As the list shows, Warburg’s bets in India are hardly reckless. The firm generally sticks to the tried, true, big and stock-market listed. That is rarely a winning strategy for a private equity investor in the United States, but can be in India, where the pent-up demands of a billion people leave plenty of room to grow for even the largest conglomerates. So in India, the investment firm is not spending much time seeking out early-stage companies or funky technology. In fact a couple of its forays into tech were jettisoned. They involved minor investments, under $2 million each, Pathak says.
“Larger companies are less risky; listed companies are less risky,” he says, citing the transparency afforded by India’s capital markets. One other reason to pick big over small, in Pathak’s view: Bigger Indian companies are increasingly seeking capital and acquisitions abroad, and if they play foul with Warburg, “they know they will never get investment abroad.”

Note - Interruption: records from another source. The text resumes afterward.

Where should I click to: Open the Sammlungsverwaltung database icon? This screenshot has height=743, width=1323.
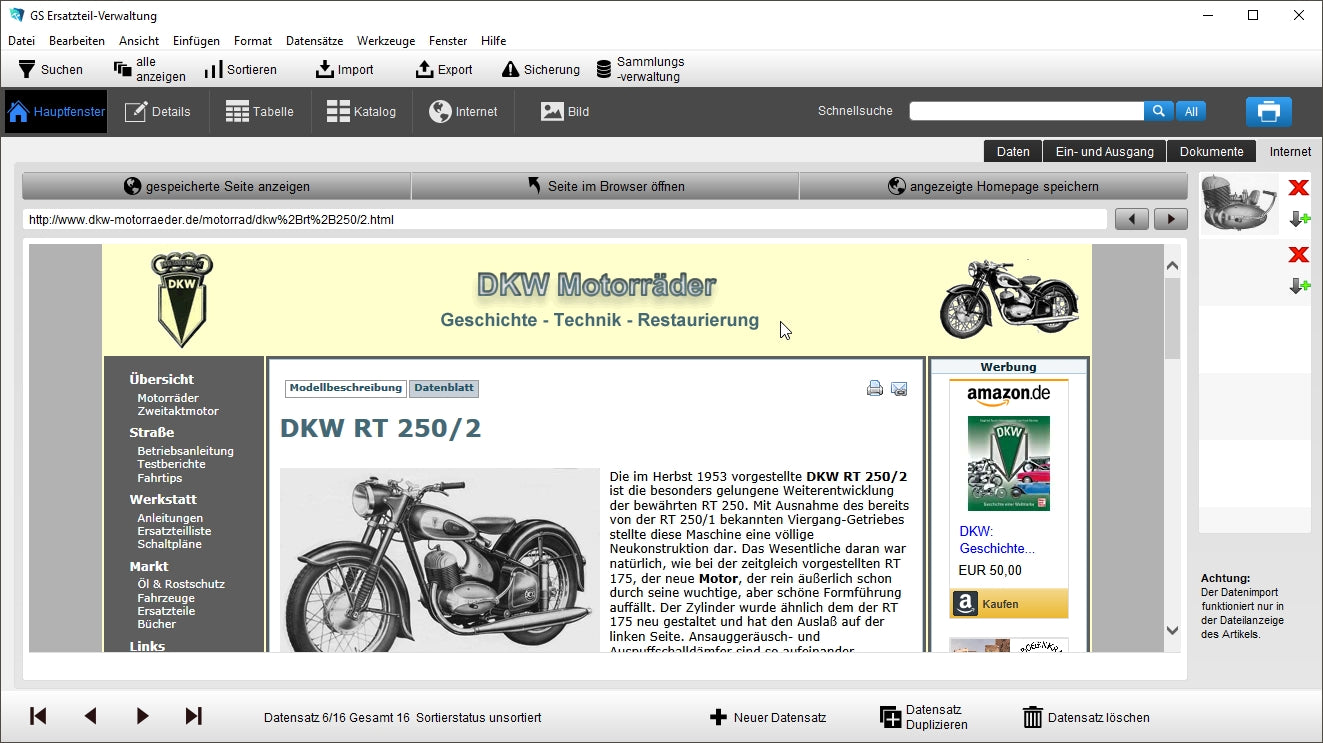(604, 69)
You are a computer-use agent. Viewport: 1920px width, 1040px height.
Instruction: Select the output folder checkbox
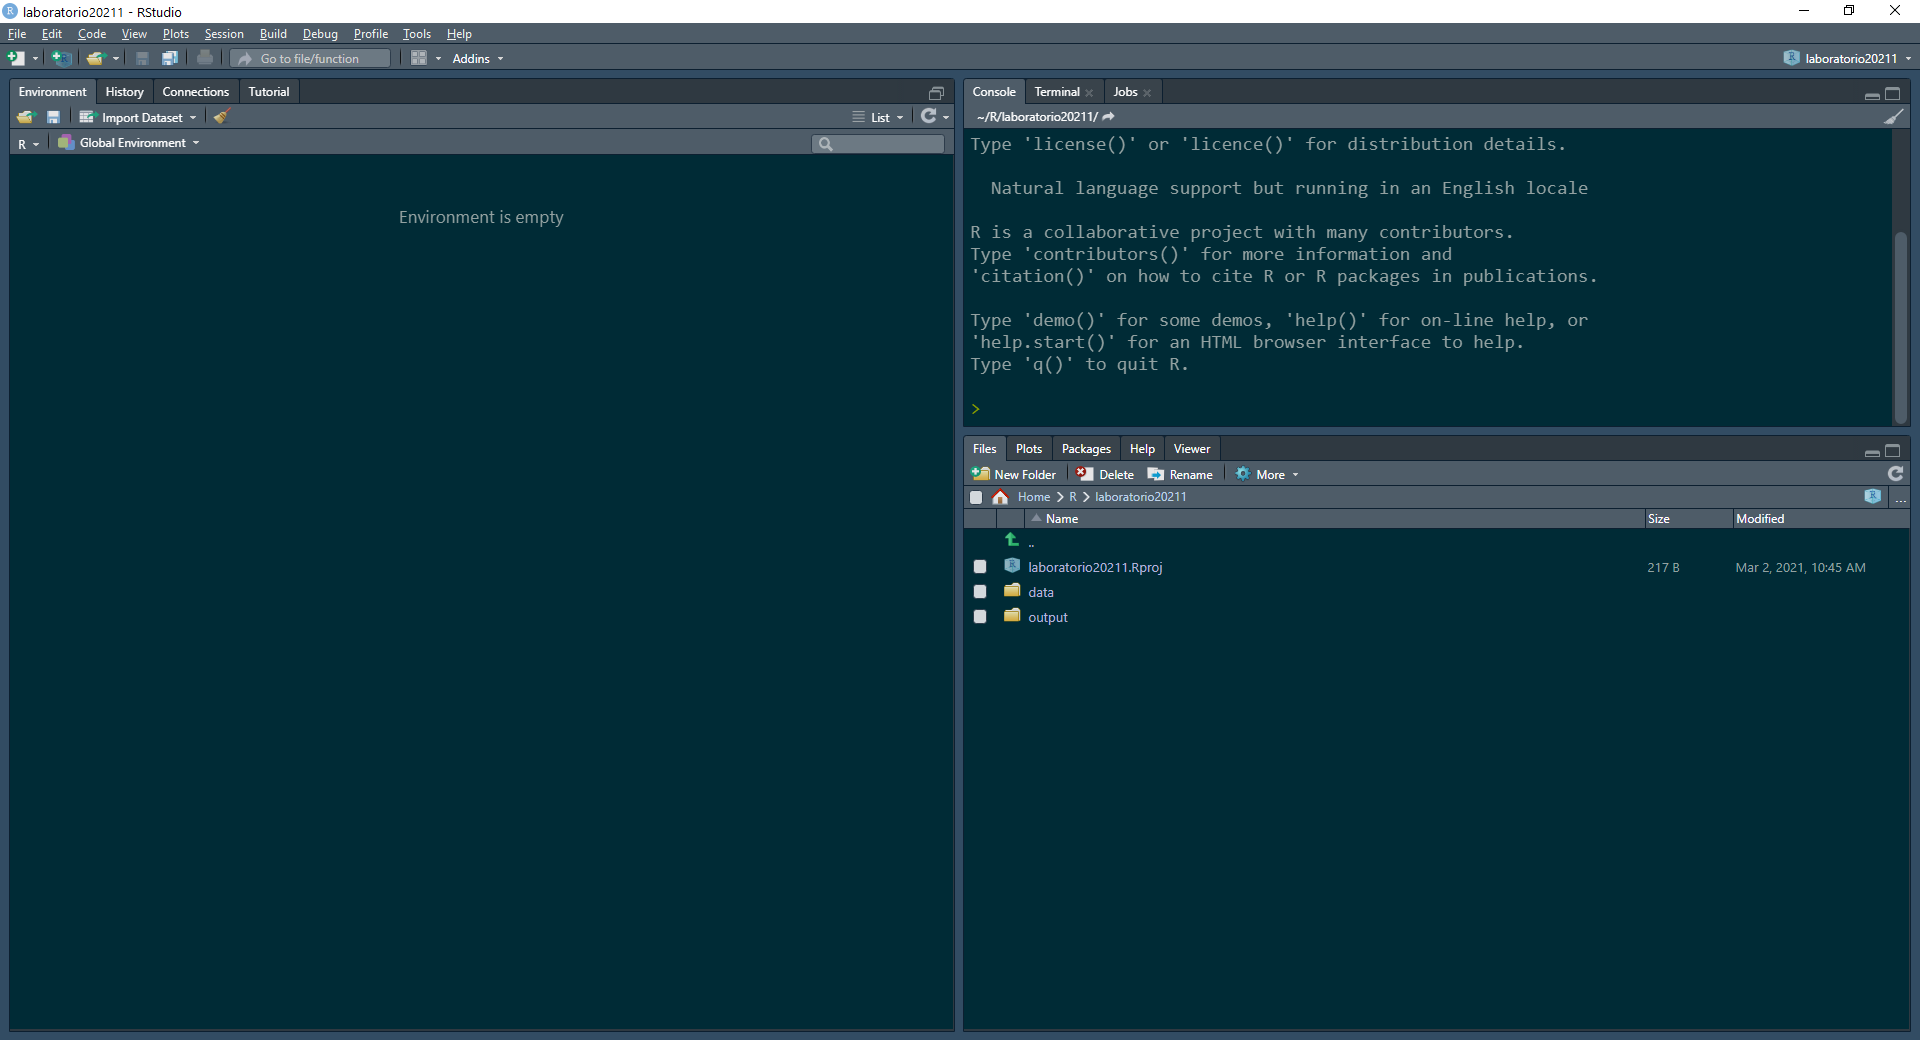click(980, 617)
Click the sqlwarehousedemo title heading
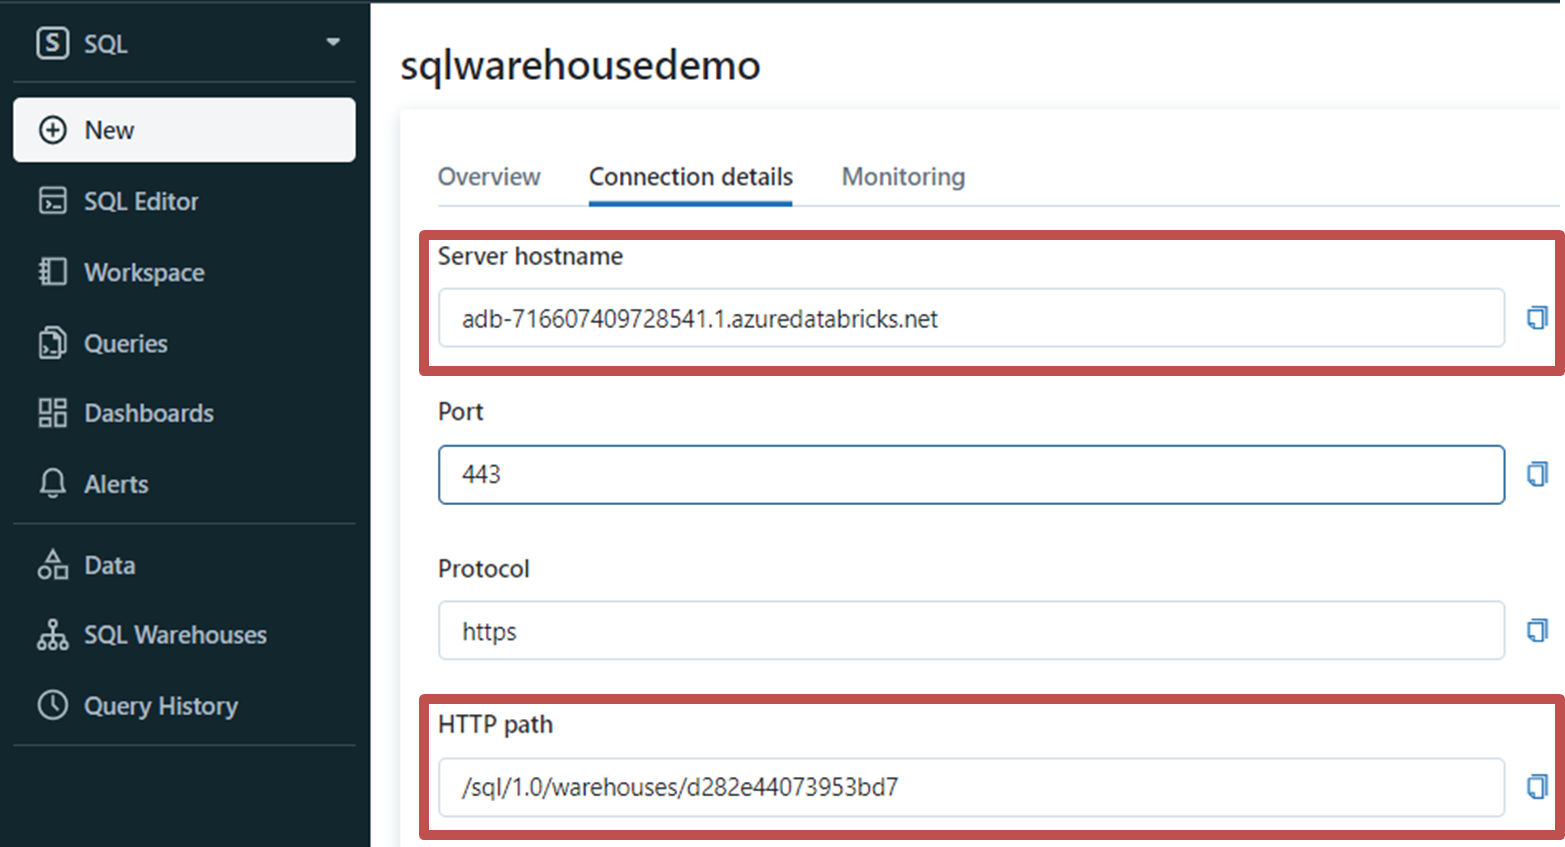Viewport: 1565px width, 847px height. click(580, 65)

But success has brought competition. Several significant names in the U.S. private equity world are now operating in India, among them Intel Capital, Oak Hill Capital Management, the Carlyle Group, Citigroup Venture Capital International, General Atlantic Partners, CSFB Private Equity, and the California Public Employees Retirement System, or CalPERS. Most of them have invested only in the double digits so far — Citigroup has invested as little as $23 million. But “we need to keep on our toes,” Pathak says. Warburg is now looking to participate in India’s raging real estate market, he adds. “Last year we were not.” A growing number of Indian financial institutions, including Kotak, have created venture funds to tap into the sector’s potential. Indian news media say fund managers expect returns of 20% to 30% a year.
Big Pool
“Being smart and having a lot of money is not a differentiator anymore,” Kaye says. So Warburg is working assiduously to become a recognizable brand in India. It is doing that in part by staying close to the market, operating from offices in the commercial hub of Mumbai. Unlike many private equity firms, Warburg invests through a single fund worldwide. That allows it to be nimble in adapting to change, Kaye says. Warburg has more than $10 billion under management invested in more than 100 companies in Asia, Europe and the United States. In August it raised $8 billion more — the largest single pool of capital the firm has raised since it was set up in 1966.
In India, Kaye and Pathak expect the thirst for capital will be unquenched for years to come. Just infrastructure improvements — greater power generation, better highways and more efficient ports — are estimated to require $20 billion to $25 billion in investments each year. For policy makers in India, Kaye says, the main social challenge is to lift 200 million people out of abject poverty. Infrastructure projects, far more than IT, have the potential to generate the large numbers of jobs needed to accomplish that task, he adds.
Towards the end of their session, a seminar participant asked Kaye and Pathak to describe their “most pessimistic scenario” for India’s future. Both men were silent. That silence spoke as loudly as their optimistic presentation about the possibilities India holds for investors like Warburg.